━━━━━ Document

Ellen Price (17 January 1814 – 10 February 1887) was an English novelist better known as Mrs. Henry Wood. She is best remembered for her 1861 novel East Lynne. Many of her books sold well internationally and were widely read in the United States. In her time, she surpassed Charles Dickens in fame in Australia.

Life
Ellen Price was born in Worcester in 1814. In 1836 she married Henry Wood, who worked in the banking and shipping trade in Dauphiné in the South of France, where they lived for 20 years. On the failure of Wood's business, the family (including four children) returned to England and settled in Upper Norwood near London, where Ellen Wood turned to writing. This supported the family. Henry Wood died in 1866. She wrote over 30 novels, many of which (especially East Lynne) enjoyed remarkable popularity. Among the best known are Danesbury House, Oswald Cray, Mrs. Halliburton's Troubles, The Channings, Lord Oakburn's Daughters and The Shadow of Ashlydyat. Her writing tone would be described as "conservative and Christian," occasionally expressing religious rhetoric.

━━━━━━━━━━
━━━━━ Recorded information

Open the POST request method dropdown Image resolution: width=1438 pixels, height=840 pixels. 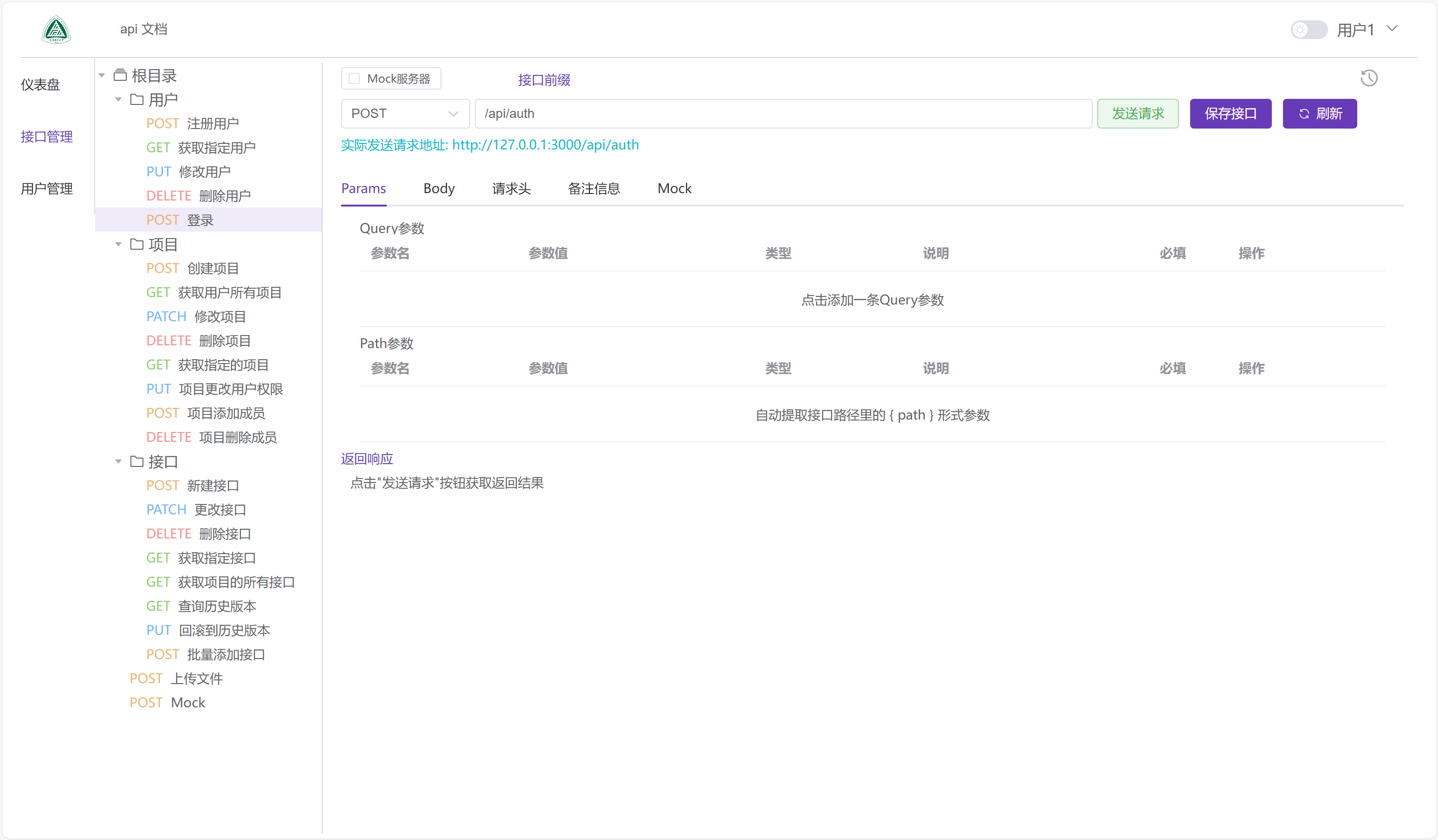pyautogui.click(x=405, y=114)
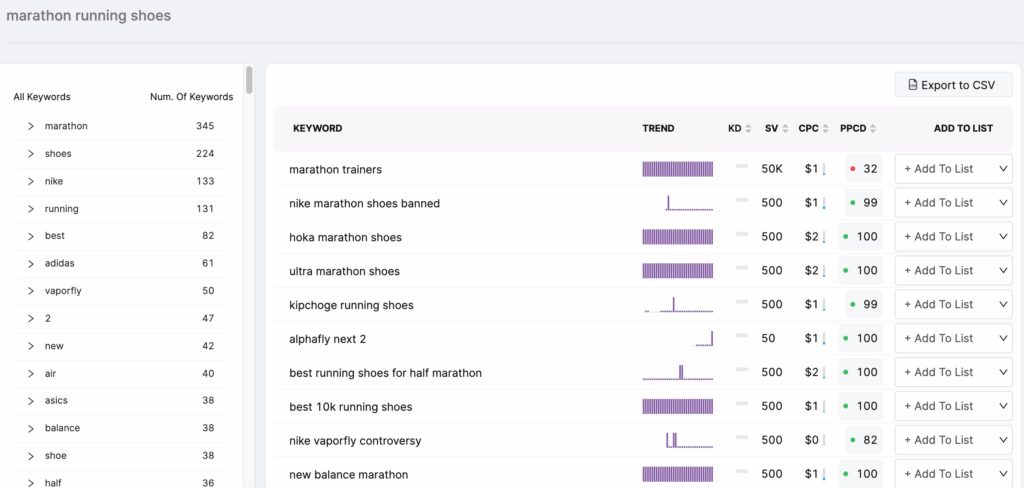The width and height of the screenshot is (1024, 488).
Task: Sort table by SV column arrows
Action: tap(786, 129)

━━━━━━━━━━

_Required work_
1/ List every novel title named in the Ellen Price text.
2/ From the Ellen Price text, reproduce word for word the part that starts with "Ellen Price (17" and ends with "fame in Australia.".

_Results in order_
1/ East Lynne, Danesbury House, Oswald Cray, Mrs. Halliburton's Troubles, The Channings, Lord Oakburn's Daughters, The Shadow of Ashlydyat

2/
Ellen Price (17 January 1814 – 10 February 1887) was an English novelist better known as Mrs. Henry Wood. She is best remembered for her 1861 novel East Lynne. Many of her books sold well internationally and were widely read in the United States. In her time, she surpassed Charles Dickens in fame in Australia.